Extrait du document:
****************

À cette cause principale se sont ajoutés d’autres facteurs. Il y a eu de fortes accélérations transversales durant le passage de la courbe du Betteck. Il y a eu des moments de gîte résultant des effets dynamiques dus aux mouvements de la cargaison dans les citernes et des flux dimensionnels autour de la coque du bateau avec formation de zone de dépression sur le côté tribord. « Additionnés, les moments de gîte résultant du passage de la courbe mais aussi des mouvements de la cargaison et du sloshing, ainsi que les flux tridimensionnels autour de la coque du bateau du côté tribord, ont dépassé le moment de redressement maximal possible, de sorte que le bateau chargé de manière non conforme a chaviré à tribord de 180o », explique le document de WSV.de.

****************

Données fournies:
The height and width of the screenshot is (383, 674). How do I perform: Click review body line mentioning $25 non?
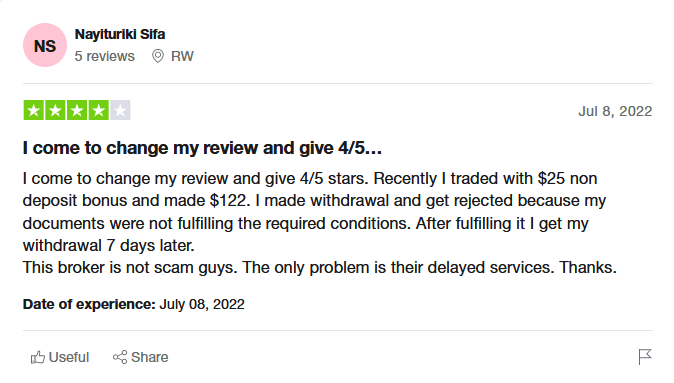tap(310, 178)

****************

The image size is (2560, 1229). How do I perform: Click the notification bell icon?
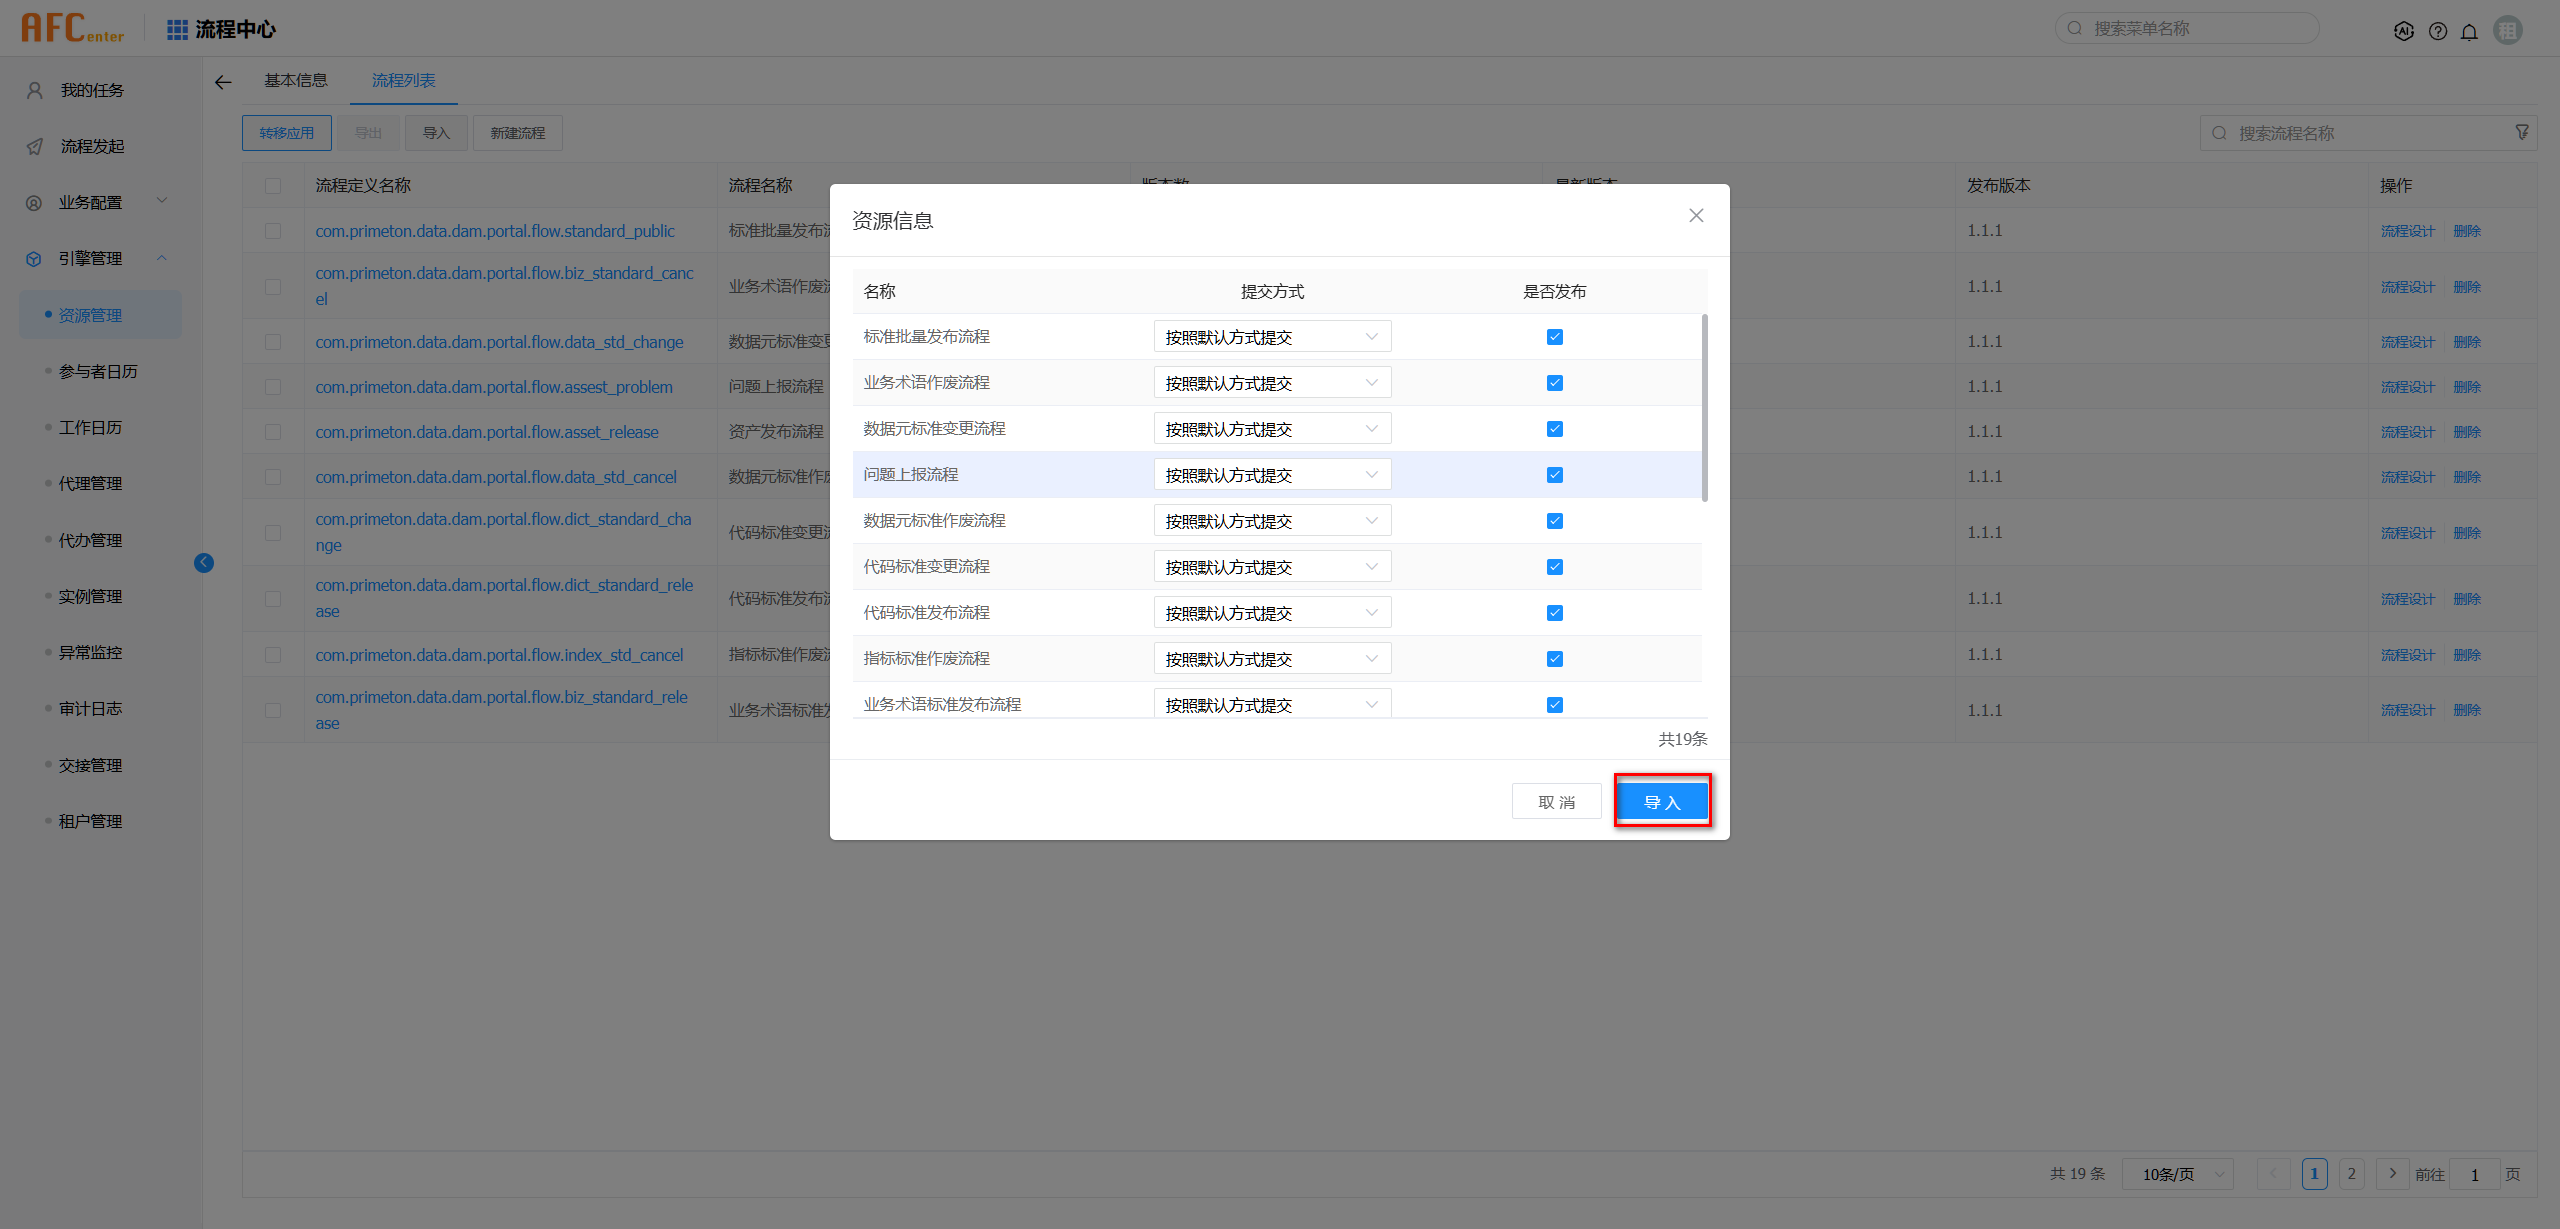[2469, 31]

****************

Travail demandé:
D'après l'extrait du document, dans quelle courbe le bateau a-t-il subi de fortes accélérations transversales ?

Réponse attendue:
Dans la courbe du Betteck.